Что касается внешнего исторического положения Греции в эту эпоху, то греческая философия начинается в VI веке до Р.Х., в царствование Кира, в эпоху упадка Ионийских свободных государств в Малой Азии. Когда погиб этот прекрасный мир, самостоятельно развившийся и достигший высокого уровня культуры, тогда появилась философия; ионийская свобода подверглась сначала опасности со стороны Креза и мидийцев; лишь позднее персидское господство совершено уничтожило ее, так что большинство жителей этих государств искали себе другого местопребывания и основали колонии преимущественно на Западе. Одновременно с этим упадком ионийских городов, другая Греция перестала быть под властью своих древних царских домов; Пелопиды и другие, большей частью чужеземные, царские роды сошли со сцены.

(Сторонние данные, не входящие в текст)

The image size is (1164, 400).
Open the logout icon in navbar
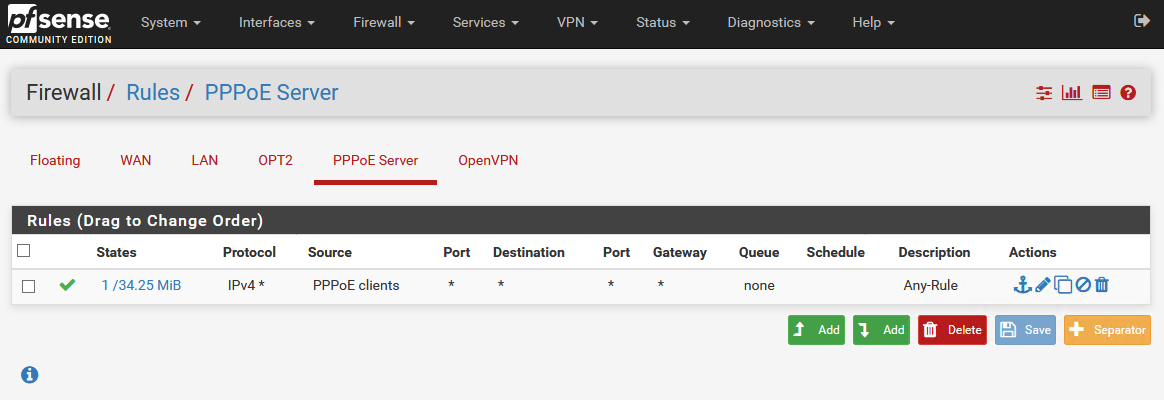1142,21
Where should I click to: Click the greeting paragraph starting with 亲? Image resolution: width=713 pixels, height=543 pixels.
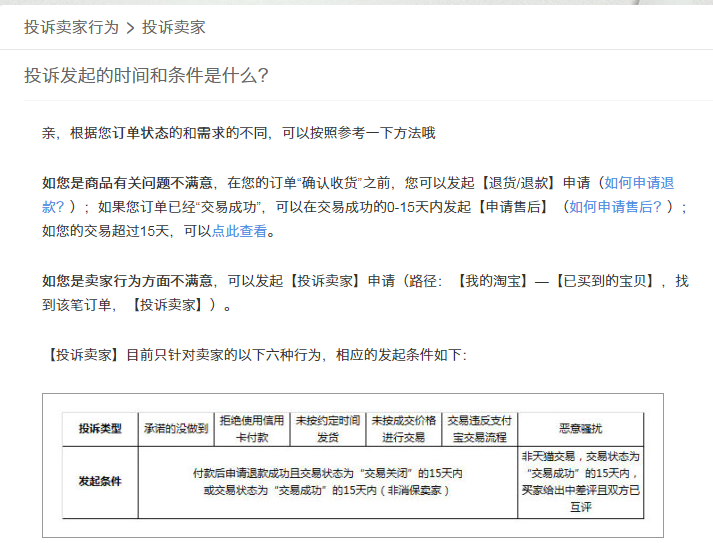pos(238,133)
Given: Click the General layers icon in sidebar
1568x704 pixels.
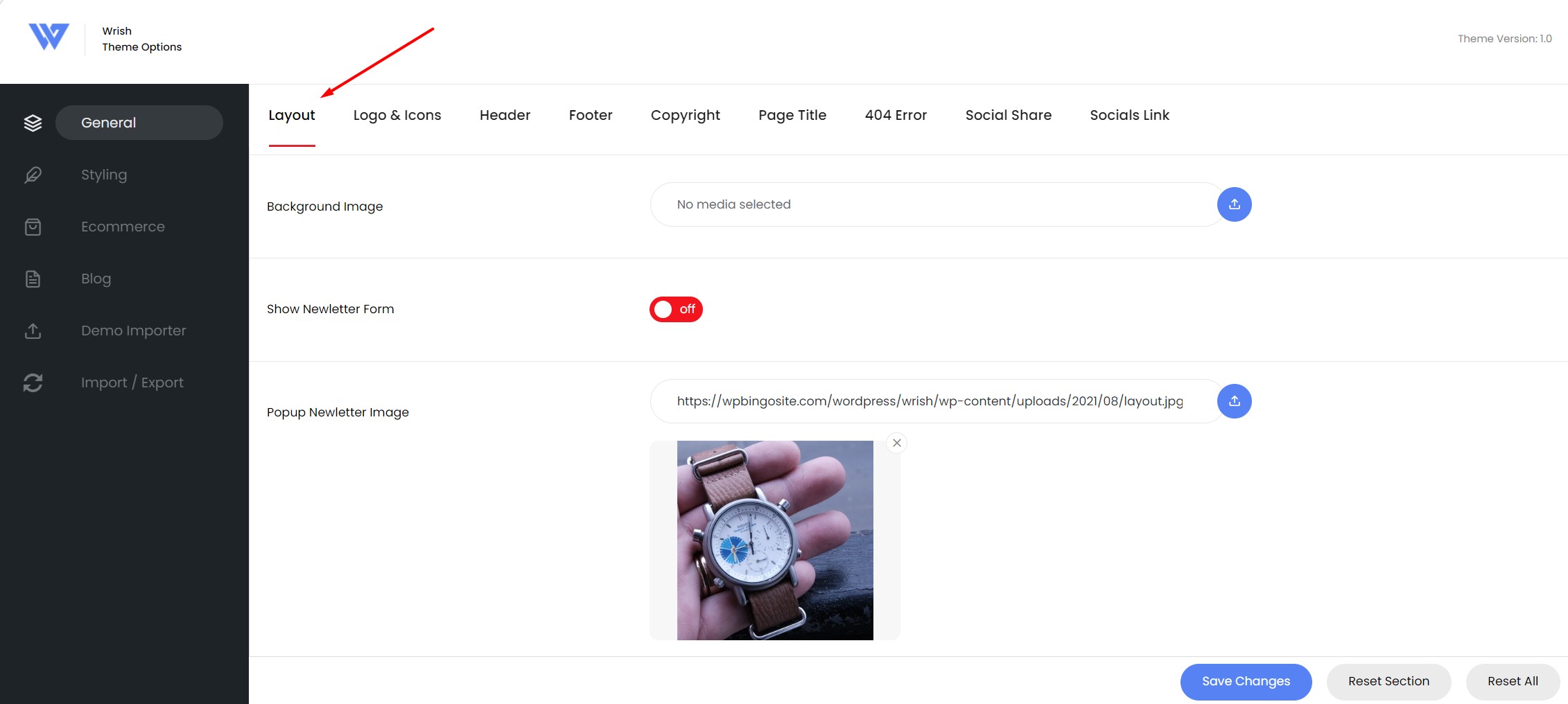Looking at the screenshot, I should click(33, 123).
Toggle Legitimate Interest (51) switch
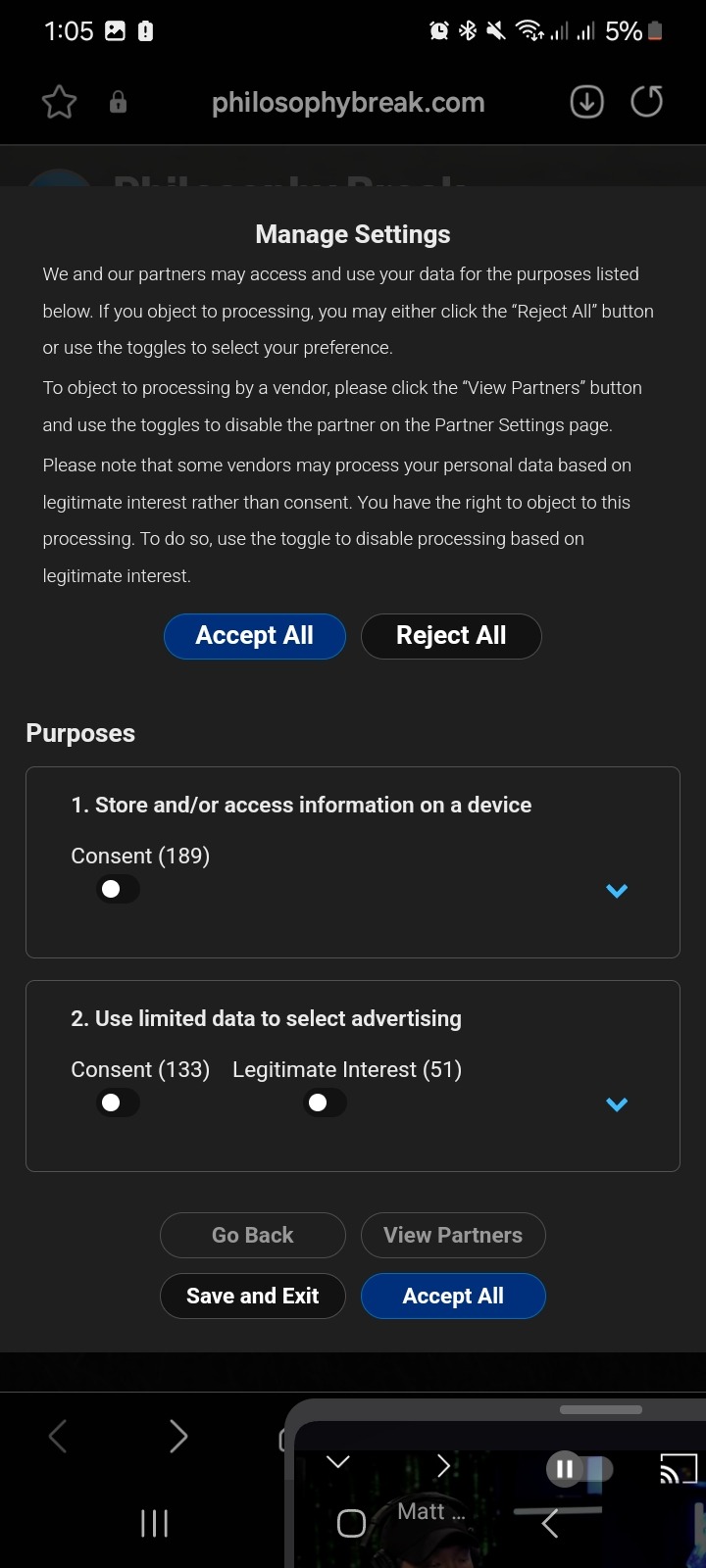 tap(325, 1102)
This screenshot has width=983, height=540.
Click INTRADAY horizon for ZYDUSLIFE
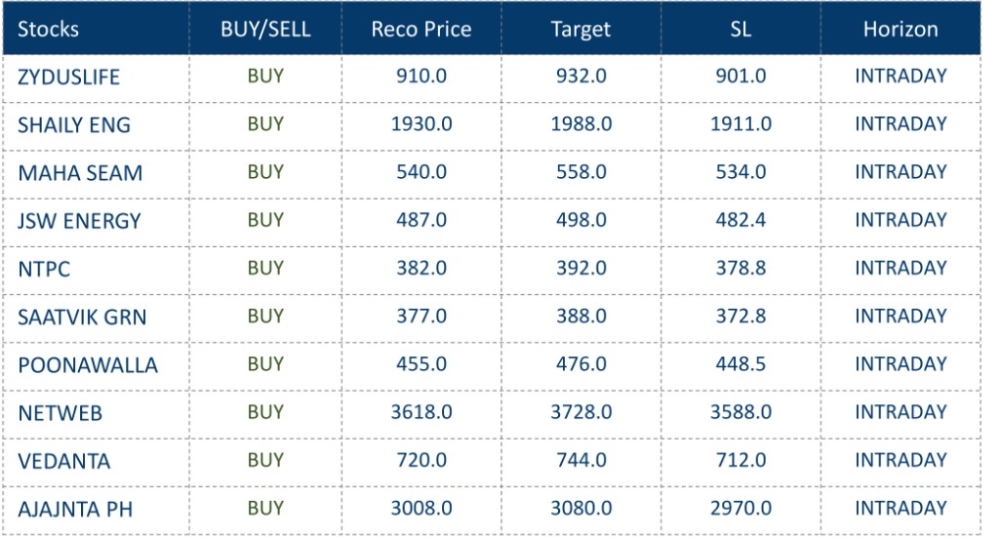pyautogui.click(x=900, y=76)
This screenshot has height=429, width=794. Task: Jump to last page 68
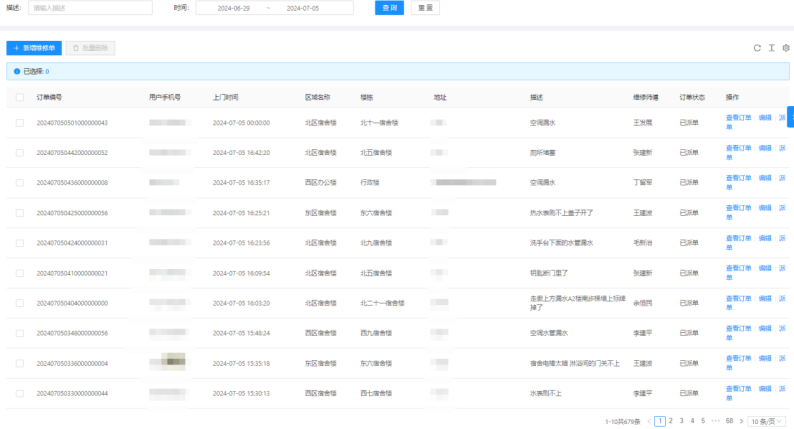pos(729,421)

Греция частью пришла в многообразное соприкосновение с внешним миром, частью греки искали в самих себе связующих их общественных уз; патриархальная жизнь ушла в прошлое, и во многих государствах появилась потребность организоваться свободно, согласно правовым определениям и учреждениям. Мы видим, как выступают многие лица, не являющиеся властителями своих сограждан благодаря своему происхождению, а почитаемые за свой замечательный талант, фантазию, ученость. Между такими лицами и их согражданами устанавливались различные отношения. Они были частью советчиками, но их доброму совету часто и не следовали, частью же они были ненавидимы и презираемы своими согражданами, и они уходили от общественной жизни; одни из них сделались насильственными, хотя и не жестокими властелинами своих согра{141}ждан, другие же, наконец, сделались законодателями, установившими свободу.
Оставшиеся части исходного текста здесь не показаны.